Observing System Simulation Experiments (OSSEs) are typically designed to use data assimilation ideas (chapter Mathematical Concepts in Data Assimilation, Nichols) to investigate the potential impacts of prospective observing systems (observation types and deployments). They may also be used to investigate current observational and data assimilation systems by testing the impact of new observations on them. The information obtained from OSSEs is generally difficult, or in some contexts impossible, to obtain in any other way. In an OSSE, simulated rather than real observations are the input to a data assimilation system (DAS for short). Simulated observational values are drawn from some appropriate source (several possibilities have been considered; see Section 3). These values are generally augmented by implicitly or explicitly estimating respective values of observational errors to make them more realistic (see Section 4).
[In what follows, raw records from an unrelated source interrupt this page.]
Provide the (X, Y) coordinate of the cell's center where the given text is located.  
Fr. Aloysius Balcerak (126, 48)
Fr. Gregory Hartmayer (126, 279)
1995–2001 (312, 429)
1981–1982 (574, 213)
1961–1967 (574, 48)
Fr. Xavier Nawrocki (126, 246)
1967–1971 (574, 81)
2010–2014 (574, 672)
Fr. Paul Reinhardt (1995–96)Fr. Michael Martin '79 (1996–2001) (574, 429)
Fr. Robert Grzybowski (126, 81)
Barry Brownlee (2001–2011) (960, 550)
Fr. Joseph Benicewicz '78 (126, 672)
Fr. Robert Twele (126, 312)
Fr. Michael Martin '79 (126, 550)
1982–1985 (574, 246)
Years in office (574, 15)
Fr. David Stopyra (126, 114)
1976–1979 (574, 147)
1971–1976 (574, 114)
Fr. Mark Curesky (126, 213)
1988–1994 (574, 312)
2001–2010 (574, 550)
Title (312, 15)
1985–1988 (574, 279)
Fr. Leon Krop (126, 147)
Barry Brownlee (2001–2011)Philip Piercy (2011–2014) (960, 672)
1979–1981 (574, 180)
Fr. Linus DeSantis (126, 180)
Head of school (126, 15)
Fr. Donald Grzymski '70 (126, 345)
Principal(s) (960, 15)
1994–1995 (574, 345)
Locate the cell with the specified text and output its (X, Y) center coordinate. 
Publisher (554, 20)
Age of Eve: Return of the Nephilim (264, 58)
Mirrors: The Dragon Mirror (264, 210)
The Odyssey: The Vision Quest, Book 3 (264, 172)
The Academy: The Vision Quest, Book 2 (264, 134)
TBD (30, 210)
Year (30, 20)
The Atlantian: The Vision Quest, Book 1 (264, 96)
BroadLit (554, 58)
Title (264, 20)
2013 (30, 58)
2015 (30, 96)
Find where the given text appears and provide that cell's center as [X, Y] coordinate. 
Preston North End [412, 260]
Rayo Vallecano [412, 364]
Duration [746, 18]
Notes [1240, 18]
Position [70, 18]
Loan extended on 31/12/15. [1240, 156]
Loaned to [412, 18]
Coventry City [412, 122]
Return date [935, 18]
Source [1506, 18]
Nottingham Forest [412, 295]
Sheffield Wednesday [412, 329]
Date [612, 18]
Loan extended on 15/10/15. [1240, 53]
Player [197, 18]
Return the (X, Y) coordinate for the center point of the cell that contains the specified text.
The resulting values are then ingested into a DAS (that may be as complex as an operational one) just as corresponding real observations would be. Simulations of both analyses and subsequent forecasts are then produced for several experiments, with each considering a distinct envisioned observing system; i.e., a distinct set of observation types and characteristics. The analysis and forecast products are then compared to evaluate the impacts of the various systems considered.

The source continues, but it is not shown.